Constitution doesn't say feds can offer health care
Recently a writer tried to make the case that federal government's involvement in health care is somehow constitutional. The level of ignorance regarding the Constitution can only be attributed to an educational system that seeks to obfuscate its true meaning lest some child past the Age of Reason should say, "Well then, where does the Constitution say the federal government can provide education?"
Enter a letter that appeared in the Sept. 17 Herald which said: "Obviously they (opposed to Obamacare) have not read it (the constitution): There is no prohibition of the government providing health care. If the founding fathers were considering such a clause, they never included it in the final product. Furthermore, Medicare has been in effect for over 40 years. It has always been Constitutional."
Mr. VandeMotter has it exactly backward. The Constitution lists exactly what the government may do - not the other way around. If the authority is not expressly given to the government, then they don't have it. These are called Enumerated Powers.

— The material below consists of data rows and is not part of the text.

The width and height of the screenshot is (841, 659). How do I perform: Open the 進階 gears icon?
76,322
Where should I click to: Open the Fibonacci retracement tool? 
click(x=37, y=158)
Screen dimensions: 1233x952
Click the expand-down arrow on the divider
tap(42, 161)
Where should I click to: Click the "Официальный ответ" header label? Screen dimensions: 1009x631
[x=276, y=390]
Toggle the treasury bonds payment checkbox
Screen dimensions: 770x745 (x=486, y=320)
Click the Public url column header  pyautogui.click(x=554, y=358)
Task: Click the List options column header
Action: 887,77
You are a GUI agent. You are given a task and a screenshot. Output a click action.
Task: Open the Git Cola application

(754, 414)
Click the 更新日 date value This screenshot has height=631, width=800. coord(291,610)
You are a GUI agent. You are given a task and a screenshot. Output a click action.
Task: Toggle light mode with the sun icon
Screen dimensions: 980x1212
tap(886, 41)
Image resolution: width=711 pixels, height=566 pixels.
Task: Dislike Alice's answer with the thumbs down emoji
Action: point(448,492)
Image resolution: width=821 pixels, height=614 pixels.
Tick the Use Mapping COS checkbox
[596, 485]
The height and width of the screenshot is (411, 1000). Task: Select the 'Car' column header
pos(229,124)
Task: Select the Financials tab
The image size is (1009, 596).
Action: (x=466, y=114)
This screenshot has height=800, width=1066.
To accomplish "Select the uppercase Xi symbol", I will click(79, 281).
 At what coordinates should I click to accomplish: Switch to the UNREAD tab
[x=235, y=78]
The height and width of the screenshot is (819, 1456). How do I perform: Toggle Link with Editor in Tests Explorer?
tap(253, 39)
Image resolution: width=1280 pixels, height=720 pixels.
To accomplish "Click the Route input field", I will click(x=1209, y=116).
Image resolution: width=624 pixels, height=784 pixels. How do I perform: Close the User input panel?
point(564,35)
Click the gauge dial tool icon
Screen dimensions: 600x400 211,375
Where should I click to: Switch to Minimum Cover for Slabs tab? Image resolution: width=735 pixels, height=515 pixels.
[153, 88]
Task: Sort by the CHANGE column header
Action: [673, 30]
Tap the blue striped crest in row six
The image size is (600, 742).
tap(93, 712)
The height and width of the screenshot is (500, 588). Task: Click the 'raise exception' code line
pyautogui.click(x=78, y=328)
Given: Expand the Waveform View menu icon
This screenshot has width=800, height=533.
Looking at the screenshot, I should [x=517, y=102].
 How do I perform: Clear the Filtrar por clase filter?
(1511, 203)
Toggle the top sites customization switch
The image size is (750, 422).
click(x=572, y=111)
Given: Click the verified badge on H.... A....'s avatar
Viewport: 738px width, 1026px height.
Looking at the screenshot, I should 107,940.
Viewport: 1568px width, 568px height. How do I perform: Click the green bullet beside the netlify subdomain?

To further bind the hands of government, the founding fathers provided a Bill of Rights whose preamble states that its purpose is to prevent "misconstruction." In today's vernacular: it means what it says and says what it means.
Article 10 states, "The powers not delegated to the United States by the Constitution, nor prohibited it by the States, are reserved to the States respectively, or to the people."
In other words, if we the people did not expressly give the federal government the authority to do something, then it doesn't have that authority. Show me the section of the Constitution that expressly states the government may get involved in health care.